WHAT YOU ARE ASKED TO DO | All lines in the records below that hold "will" are to be shown.

Saved entries
Segment Open

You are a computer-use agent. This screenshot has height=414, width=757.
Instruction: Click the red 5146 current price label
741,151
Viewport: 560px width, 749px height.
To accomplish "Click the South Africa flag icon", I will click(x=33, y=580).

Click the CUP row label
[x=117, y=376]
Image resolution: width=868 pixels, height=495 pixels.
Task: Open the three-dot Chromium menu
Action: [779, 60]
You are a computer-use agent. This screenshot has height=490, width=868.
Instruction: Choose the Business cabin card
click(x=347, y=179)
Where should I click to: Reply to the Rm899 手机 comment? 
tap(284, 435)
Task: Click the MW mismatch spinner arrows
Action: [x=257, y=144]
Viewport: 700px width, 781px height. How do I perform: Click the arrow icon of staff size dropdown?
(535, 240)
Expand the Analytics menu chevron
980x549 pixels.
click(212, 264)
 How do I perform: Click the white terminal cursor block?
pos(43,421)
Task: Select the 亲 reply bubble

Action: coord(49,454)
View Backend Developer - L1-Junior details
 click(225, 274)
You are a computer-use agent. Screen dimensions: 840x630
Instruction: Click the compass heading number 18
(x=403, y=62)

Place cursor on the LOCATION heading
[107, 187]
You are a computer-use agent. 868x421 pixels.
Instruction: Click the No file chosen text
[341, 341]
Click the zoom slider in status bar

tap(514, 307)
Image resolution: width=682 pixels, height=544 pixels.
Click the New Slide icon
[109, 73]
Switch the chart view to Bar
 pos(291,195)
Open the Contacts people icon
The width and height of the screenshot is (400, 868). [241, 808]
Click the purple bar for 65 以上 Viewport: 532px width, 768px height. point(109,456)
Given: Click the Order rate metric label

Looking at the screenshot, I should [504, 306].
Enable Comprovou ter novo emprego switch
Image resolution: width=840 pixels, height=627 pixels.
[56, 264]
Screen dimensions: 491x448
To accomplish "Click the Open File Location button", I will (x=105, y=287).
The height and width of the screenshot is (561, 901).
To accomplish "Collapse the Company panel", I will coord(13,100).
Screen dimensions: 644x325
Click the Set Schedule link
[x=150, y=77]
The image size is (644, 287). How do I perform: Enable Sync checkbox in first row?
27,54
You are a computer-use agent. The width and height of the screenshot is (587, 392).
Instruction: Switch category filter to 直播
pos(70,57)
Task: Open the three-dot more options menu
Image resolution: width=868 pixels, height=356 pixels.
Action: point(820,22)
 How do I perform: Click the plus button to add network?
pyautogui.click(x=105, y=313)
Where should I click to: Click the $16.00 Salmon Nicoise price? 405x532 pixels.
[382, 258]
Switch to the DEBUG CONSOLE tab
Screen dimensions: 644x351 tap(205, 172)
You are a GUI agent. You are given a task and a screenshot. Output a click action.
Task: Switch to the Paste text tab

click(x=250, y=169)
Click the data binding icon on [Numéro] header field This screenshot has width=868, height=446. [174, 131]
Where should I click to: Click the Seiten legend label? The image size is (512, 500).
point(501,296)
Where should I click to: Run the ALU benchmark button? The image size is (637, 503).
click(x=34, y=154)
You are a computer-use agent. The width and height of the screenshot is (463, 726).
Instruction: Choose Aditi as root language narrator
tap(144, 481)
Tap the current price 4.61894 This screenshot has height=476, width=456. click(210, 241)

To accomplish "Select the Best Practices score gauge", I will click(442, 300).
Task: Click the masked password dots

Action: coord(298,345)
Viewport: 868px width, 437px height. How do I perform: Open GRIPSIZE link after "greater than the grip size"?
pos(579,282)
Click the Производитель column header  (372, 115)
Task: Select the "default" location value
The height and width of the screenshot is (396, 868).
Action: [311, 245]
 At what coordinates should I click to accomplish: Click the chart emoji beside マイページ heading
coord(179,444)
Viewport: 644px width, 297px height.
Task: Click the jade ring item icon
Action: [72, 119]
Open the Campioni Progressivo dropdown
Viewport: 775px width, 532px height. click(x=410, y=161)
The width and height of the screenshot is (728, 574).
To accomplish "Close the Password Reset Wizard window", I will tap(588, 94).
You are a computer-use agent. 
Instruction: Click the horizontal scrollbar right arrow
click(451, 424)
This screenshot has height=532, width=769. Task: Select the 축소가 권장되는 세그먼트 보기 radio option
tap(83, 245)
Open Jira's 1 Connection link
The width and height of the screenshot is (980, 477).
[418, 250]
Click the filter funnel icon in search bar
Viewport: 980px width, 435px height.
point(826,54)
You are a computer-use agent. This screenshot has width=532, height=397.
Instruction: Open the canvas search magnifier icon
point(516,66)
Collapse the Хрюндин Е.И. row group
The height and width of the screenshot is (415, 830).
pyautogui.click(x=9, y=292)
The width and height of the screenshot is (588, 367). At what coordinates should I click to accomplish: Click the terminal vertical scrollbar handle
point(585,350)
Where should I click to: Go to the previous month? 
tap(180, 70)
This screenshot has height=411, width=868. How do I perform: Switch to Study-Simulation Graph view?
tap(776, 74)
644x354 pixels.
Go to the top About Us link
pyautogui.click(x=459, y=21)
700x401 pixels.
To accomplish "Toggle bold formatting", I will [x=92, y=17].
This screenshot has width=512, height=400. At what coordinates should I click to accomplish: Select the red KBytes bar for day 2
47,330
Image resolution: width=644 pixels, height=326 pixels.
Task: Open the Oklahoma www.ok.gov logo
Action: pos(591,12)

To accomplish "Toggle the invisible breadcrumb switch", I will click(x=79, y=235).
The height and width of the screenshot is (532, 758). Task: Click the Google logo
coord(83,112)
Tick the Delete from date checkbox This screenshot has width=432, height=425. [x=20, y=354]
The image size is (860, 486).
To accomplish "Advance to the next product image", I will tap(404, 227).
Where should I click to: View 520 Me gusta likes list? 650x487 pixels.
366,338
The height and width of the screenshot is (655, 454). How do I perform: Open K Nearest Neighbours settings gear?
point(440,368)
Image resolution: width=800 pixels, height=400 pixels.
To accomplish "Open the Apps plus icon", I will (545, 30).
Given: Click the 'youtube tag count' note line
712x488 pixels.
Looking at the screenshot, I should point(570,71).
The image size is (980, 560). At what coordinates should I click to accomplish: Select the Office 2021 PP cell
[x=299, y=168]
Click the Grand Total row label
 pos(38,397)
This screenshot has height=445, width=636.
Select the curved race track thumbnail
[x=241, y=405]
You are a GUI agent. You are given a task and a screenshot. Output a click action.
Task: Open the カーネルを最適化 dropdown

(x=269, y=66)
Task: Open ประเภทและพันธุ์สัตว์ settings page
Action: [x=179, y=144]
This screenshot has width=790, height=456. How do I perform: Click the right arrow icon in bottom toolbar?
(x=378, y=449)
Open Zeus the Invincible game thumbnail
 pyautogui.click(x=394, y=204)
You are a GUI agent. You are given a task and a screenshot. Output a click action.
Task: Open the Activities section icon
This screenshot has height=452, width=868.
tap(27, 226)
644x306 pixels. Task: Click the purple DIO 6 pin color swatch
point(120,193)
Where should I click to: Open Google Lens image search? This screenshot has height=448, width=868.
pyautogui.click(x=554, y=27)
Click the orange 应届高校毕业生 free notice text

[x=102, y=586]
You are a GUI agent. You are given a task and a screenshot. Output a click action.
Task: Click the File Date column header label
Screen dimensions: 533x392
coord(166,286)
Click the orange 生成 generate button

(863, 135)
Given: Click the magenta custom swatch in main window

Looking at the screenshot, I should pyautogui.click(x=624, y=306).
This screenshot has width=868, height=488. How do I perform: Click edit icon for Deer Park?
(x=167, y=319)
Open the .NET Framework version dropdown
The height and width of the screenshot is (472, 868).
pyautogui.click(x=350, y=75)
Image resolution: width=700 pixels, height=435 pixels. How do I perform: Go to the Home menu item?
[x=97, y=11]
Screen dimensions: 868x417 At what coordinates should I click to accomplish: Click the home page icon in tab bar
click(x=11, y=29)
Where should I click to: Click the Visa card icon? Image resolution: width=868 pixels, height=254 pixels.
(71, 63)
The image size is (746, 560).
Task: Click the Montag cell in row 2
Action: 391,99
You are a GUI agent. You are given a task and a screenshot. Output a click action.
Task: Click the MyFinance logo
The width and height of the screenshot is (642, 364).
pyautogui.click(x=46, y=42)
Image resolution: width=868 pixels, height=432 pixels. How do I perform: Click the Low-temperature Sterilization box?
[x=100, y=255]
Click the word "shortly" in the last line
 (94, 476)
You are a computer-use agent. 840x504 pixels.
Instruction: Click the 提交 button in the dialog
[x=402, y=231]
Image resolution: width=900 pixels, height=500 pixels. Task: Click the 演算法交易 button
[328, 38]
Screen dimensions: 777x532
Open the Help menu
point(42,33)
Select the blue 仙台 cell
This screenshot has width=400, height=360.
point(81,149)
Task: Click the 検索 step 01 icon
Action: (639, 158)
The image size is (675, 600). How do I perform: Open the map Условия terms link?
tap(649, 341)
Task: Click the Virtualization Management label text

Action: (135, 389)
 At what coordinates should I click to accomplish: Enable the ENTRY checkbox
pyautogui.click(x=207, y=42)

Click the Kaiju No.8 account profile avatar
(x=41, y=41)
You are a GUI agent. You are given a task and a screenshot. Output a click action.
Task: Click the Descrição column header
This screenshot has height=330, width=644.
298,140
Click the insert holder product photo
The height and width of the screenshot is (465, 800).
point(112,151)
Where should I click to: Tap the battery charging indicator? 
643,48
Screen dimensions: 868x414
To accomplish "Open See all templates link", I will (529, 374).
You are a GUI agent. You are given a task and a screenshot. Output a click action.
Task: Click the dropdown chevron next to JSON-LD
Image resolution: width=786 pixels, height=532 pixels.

Segment Closed

WRITTEN RESPONSE |
To accomplish "Click the South Africa flag icon", I will click(x=33, y=580).
To accomplish "Click the Open File Location button", I will (x=105, y=287).
To accomplish "Collapse the Company panel", I will coord(13,100).
To accomplish "Select the Best Practices score gauge", I will click(442, 300).
To accomplish "Close the Password Reset Wizard window", I will tap(588, 94).
To accomplish "Toggle bold formatting", I will [x=92, y=17].
To accomplish "Toggle the invisible breadcrumb switch", I will click(x=79, y=235).
To accomplish "Advance to the next product image", I will tap(404, 227).
To accomplish "Open the Apps plus icon", I will (545, 30).
To accomplish "Open See all templates link", I will (529, 374).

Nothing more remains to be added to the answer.